C’était la première fois que j’allais à l’opéra à Paris, j’avais connu celui de New York, de San Francisco, de Saint Petersbourg mais je n’avais jamais pu obtenir de place ni pour le Palais Garnier, ni pour l’Opéra Bastille. La voiture nous déposa aux pieds des escaliers, j’avais très envie de prendre Sylviane par la main, ce que je fis sans soucis des convenances. Je me sentais démarrer une nouvelle vie, plus mondaine que la précédente. Sylviane fut ravie de mon geste, elle me serra la main très fort comme pour me dire la vie est à nous. Je ne m’étais pas enquit du spectacle, cela me semblait secondaire devant la symbolique de l’évènement. Il s’agissait de Don Juan de Mozart, musique dont chaque note évoque tous les aspects de la séduction et de l’amour. Nous étions merveilleusement placées dans ce chef d’œuvre d’acoustique. L’ouverture retentit, nous étions très proches l’une de l’autre pour célébrer notre première rencontre. Lors d’une reprise, je posais à Sylviane la question qui me brûlait les lèvres depuis le début de la représentation : « Qui de nous deux fut Don Juan ? » La réponse fusa : « Toi bien sûr couillon ! ». J’étais en cet instant redevenu Gérard, j’avais beau me regarder, j’étais en robe d’Emmanuel Ungaro. Comment Sidonie pouvait se muer en Gérard dans la tête de Sylviane ? Quelle mémoire affective pouvait lui permettre ce retour en arrière. Elle n’avait prononcé mon prénom d’homme qu’une fois, lorsqu’elle avait un soir désiré un enfant. Etait ce un regret de ne plus avoir avec elle un vrai homme ? Le reste de la représentation fut pour moi synonyme de réflexion sur le sujet. Je regardais son profil de temps en temps, elle buvait la musique.
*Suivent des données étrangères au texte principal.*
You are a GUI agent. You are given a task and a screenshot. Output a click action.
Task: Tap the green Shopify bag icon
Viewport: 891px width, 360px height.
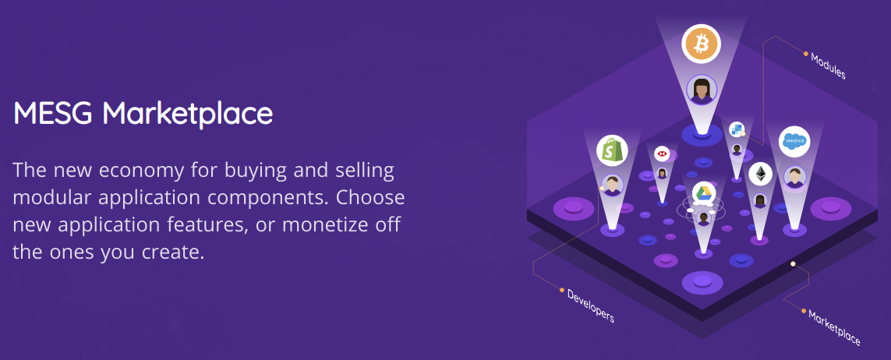point(612,150)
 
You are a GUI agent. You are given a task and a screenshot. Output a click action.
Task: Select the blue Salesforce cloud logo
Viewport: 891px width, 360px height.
point(794,141)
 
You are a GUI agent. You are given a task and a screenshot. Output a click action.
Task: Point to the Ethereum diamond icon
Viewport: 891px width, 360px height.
point(760,175)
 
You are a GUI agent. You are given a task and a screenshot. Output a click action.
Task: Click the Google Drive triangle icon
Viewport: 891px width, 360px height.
point(703,193)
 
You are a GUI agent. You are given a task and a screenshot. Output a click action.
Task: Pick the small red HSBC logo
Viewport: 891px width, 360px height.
point(662,154)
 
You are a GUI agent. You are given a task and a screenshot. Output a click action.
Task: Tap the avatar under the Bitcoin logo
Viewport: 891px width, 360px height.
point(702,90)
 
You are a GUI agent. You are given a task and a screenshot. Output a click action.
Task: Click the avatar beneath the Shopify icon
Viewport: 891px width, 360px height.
point(612,185)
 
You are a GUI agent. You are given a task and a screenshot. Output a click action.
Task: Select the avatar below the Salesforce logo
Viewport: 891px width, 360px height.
point(794,177)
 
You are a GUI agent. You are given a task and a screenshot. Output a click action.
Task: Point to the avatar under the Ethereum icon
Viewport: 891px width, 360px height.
point(760,200)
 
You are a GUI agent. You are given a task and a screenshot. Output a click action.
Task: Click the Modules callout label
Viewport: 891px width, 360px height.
point(828,66)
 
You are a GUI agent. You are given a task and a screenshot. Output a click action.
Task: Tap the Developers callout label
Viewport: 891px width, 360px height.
point(590,306)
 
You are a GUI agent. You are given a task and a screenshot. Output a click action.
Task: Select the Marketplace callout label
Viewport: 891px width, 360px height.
point(834,328)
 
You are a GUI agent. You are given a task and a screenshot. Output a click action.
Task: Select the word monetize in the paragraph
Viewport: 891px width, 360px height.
point(328,224)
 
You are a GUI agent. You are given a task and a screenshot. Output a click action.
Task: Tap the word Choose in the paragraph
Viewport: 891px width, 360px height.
point(370,197)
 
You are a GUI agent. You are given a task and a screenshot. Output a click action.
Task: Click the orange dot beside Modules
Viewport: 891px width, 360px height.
point(806,54)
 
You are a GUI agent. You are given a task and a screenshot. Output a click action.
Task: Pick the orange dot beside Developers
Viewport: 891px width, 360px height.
point(562,291)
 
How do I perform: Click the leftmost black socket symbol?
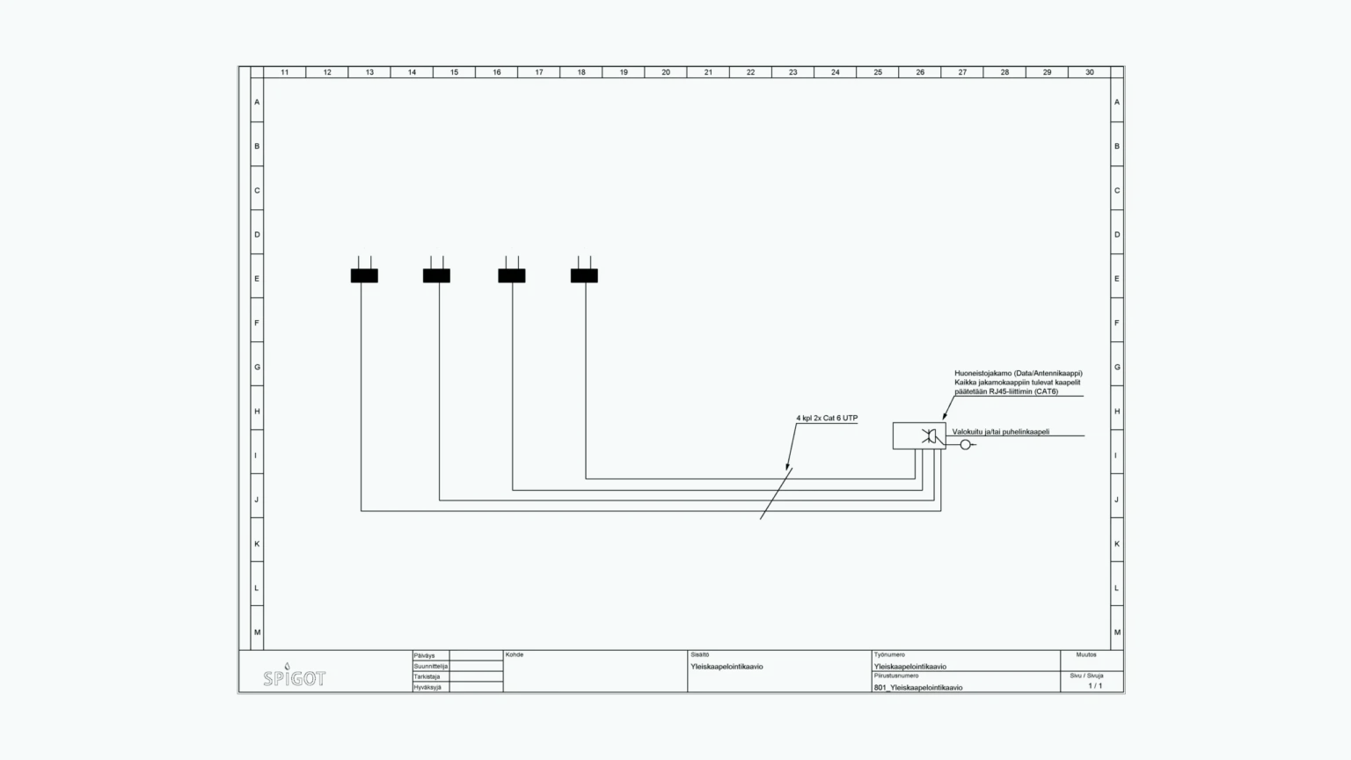coord(364,275)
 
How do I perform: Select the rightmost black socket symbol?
coord(584,275)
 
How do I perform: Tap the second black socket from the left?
coord(436,275)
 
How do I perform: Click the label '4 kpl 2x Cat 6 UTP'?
coord(827,418)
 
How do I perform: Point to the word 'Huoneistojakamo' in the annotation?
coord(982,373)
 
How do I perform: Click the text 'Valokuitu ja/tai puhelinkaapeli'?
coord(1000,432)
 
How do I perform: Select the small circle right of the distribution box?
coord(965,445)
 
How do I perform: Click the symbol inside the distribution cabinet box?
coord(929,436)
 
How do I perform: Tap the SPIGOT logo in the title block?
coord(294,677)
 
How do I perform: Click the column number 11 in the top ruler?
coord(284,72)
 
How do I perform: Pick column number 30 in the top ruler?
coord(1089,72)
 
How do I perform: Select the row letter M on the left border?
coord(257,632)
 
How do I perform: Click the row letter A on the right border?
coord(1117,102)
A l’entracte, nous avions bu une coupe de champagne sans pratiquement échanger une quelconque parole sauf pour commenter quelques toilettes extravagantes portées par des parisiennes élégantes. Nous sortions maintenant ivres de musique, la voiture nous attendait pour nous emmener dîner chez Julien, brasserie du faubourg Montmartre où l’on peut manger tard le soir. Notre entrée ne passa pas inaperçue et surtout notre slalom entre les tables pour rejoindre la nôtre réservée par Sylviane comme il ce doit. Un garçon, habillé à l’ancienne, c'est-à-dire en gilet et tablier, vint nous proposer le menu. D’un commun accord nous choisîmes un ris de veau aux petits légumes et une tarte des sœurs Tatin. La difficulté fut le choix du vin rouge ou blanc était la question. Le sommelier consulté pensait qu’un Chablis grand cru était conseillé aussi bien avec le plat principal que le dessert. Je me laissais faire bien que pas convaincu par ce mariage. En fait il avait raison ce type de Chablis est divin donc assorti à presque tous les mets. Notre « vie parisienne » aurait pu commencé par Offenbach, Mozart étant comme même quelques étages au dessus. Nous avions le temps d’aller voir La Belle Hélène à L’opéra comique.